| What this task involves |
Copy nothing but the lines from the line with "You are a GUI" to the end of the records, retyped exactly. Pictures stay out.

Dataset records: Begin

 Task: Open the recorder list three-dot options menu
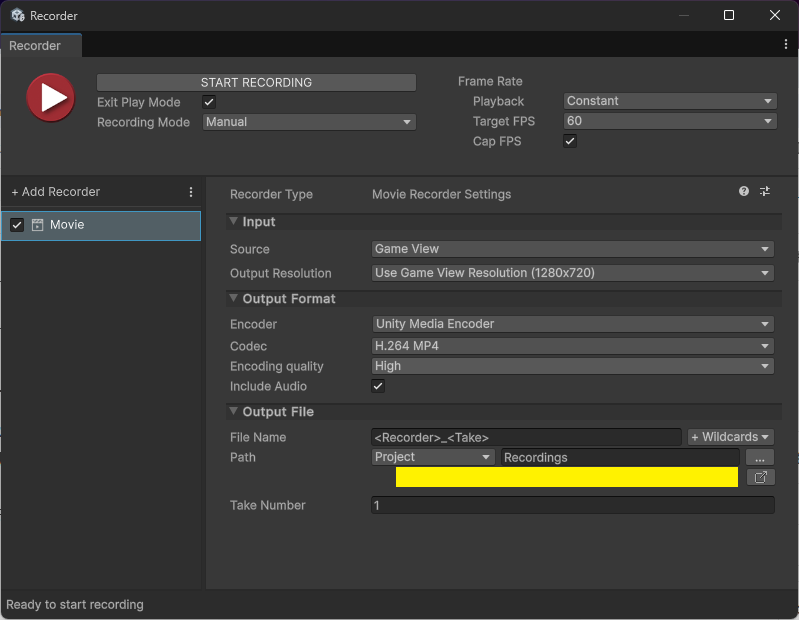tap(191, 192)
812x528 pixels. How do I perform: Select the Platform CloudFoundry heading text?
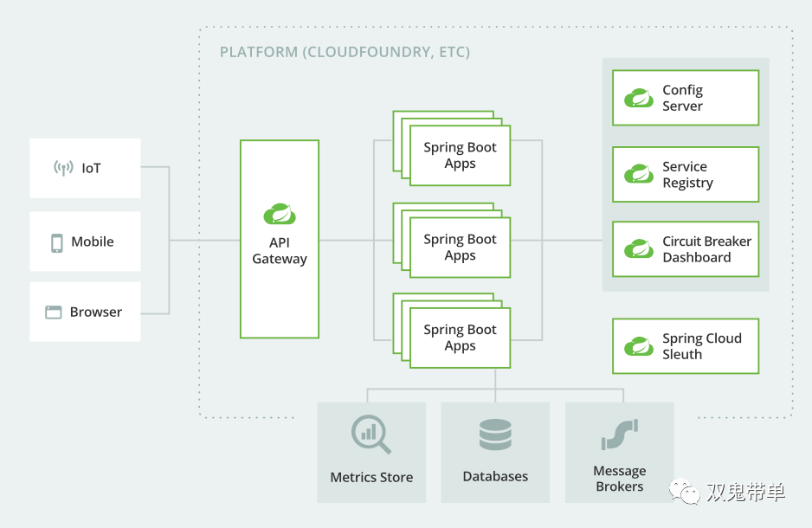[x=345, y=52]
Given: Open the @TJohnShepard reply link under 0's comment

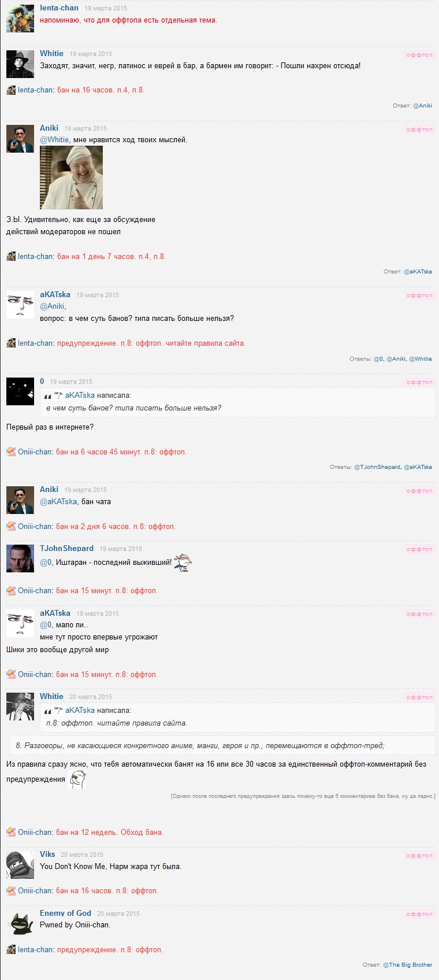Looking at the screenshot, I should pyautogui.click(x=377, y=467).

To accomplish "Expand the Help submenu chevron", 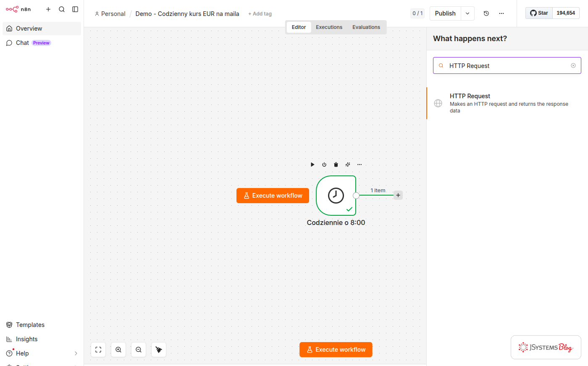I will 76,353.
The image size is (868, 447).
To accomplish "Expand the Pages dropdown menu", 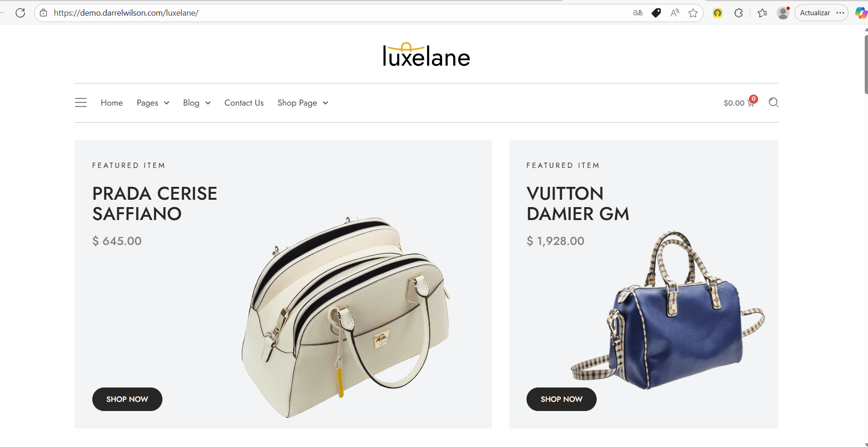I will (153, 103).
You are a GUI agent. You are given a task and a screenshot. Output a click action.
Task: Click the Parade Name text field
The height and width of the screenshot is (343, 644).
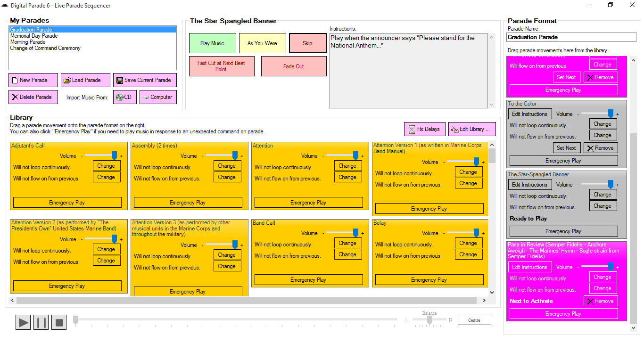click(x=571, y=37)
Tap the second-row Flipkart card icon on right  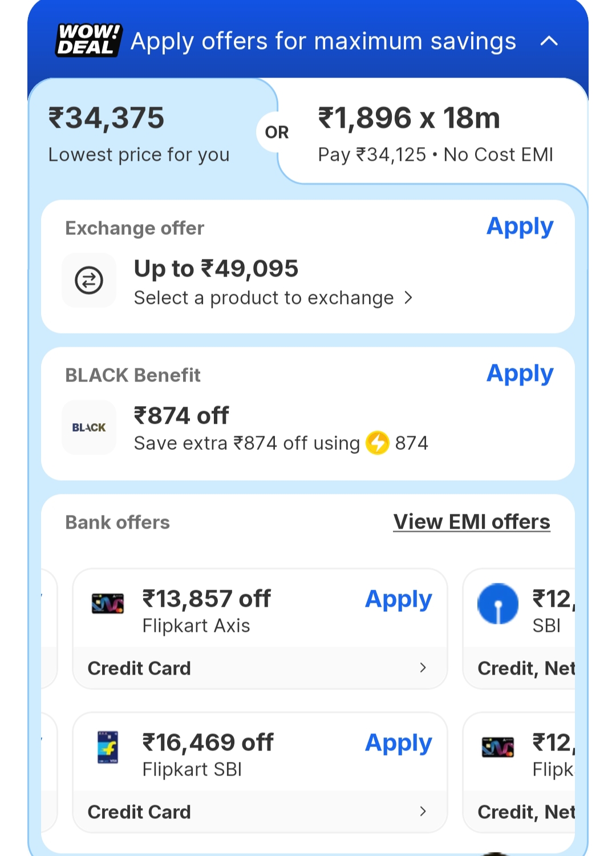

Dataset records: End

| Exercise response |
You are a GUI agent. You are given a task and a screenshot. Output a click action.
Task: Click the Parade Name text field
The height and width of the screenshot is (343, 644).
click(x=571, y=37)
Tap the second-row Flipkart card icon on right  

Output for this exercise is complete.